The study’s authors, and those who have embraced its findings, insist that they do not endorse the idea of abortion as crime control, but their words speak louder than their denials. Cory Richards, vice president of the Alan Guttmacher Institute, tells the Tribune that the study "is not an argument for abortion per se. [It] is an argument for women not being forced to have children that they don’t want to have."

But were "choice" all that is at stake, there would be no need to talk about national crime statistics. Implicit in the study is the suggestion that the country is better off for having permitted some 34 million abortions of demographically undesirable people. As Richard Posner, chief judge of the Seventh U.S. Court of Appeals in Chicago, claims, "unwanted children are quite likely not to turn out to be the best citizens." Or, as one of the study’s authors puts it, "Abortion provides a way for the would-be mothers of those kids who are going to lead really rough lives to avoid bringing them into the world." That sounds a lot like an argument for abortion.

What became of "unwanted" children before Roe v. Wade? Why was crime low in the 1950s, decades before the Supreme Court made abortion the law of the land? 1991, the eighteenth anniversary of Roe, may have accompanied a drop in crime, but the ruling itself was concurrent with a high national rate. Maybe it’s no coincidence that when the government defined human life as disposable, people increasingly behaved that way. Moreover, when childbirth became a woman’s choice, it ceased to be a man’s responsibility.
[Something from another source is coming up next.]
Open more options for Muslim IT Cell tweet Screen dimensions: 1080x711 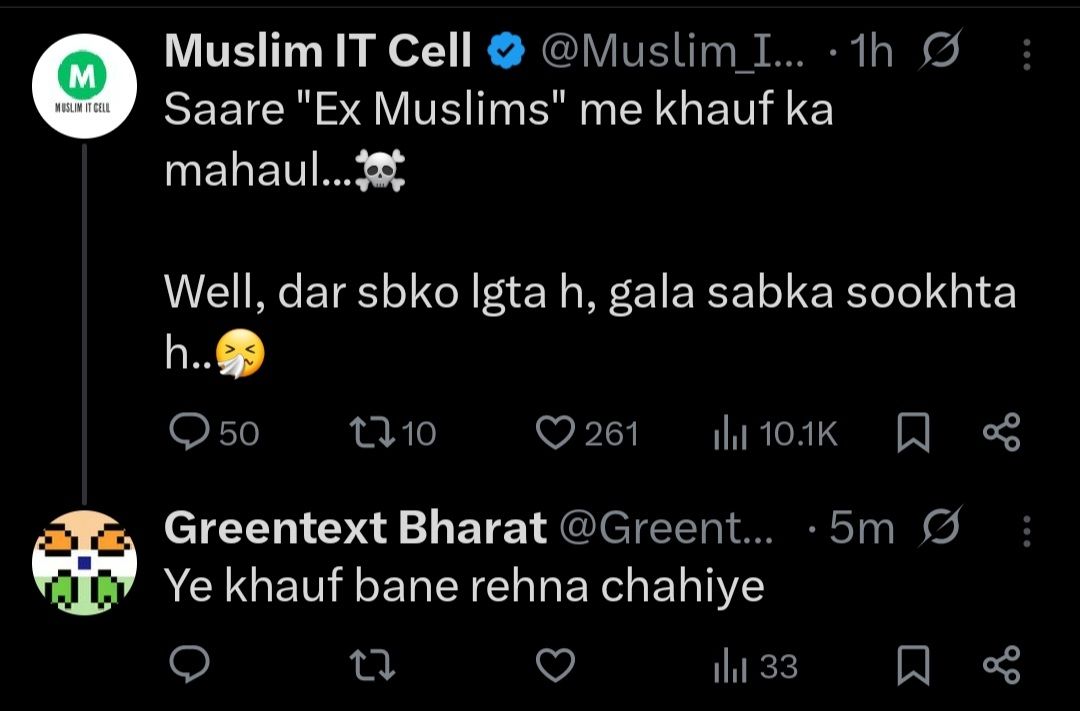tap(1026, 56)
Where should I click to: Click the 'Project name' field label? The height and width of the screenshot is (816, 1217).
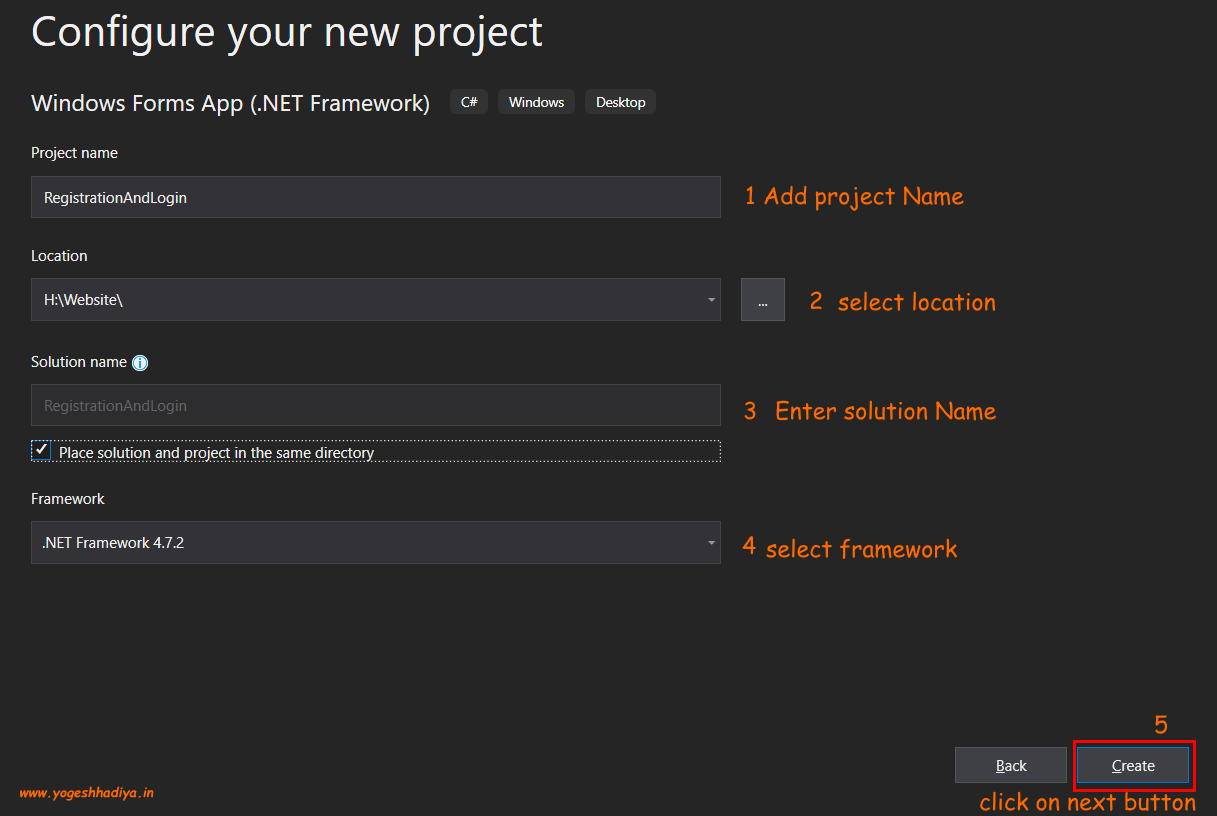pos(74,153)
Abortion helped usher in the era of fatherlessness, and fatherlessness, by all counts, begets crime.

There are too many other factors—the rise and fall of the welfare culture, the burgeoning prison population, stricter methods of law enforcement—to determine conclusively why crime went up in the 1970s and down in the 1990s. Abortion probably has removed some sinners from the nation’s ranks; it has surely taken some saints, too. That’s all a matter of speculation, because 34 million Americans were deemed "unwanted" well before their time.

"This idea of culling before birth," a Planned Parenthood spokesperson candidly confessed, "seems a little creepy." It’s strange to hear an abortion proponent admit as much, while activists who claim to fight for the civil rights of minorities remain silent. The "unwanted" designation says more about those who apply it than those who are so defined. That America has dealt with 34 million lives so brutally is itself a crime—one that Professors Levitt and Donohue neglected to include in their tally.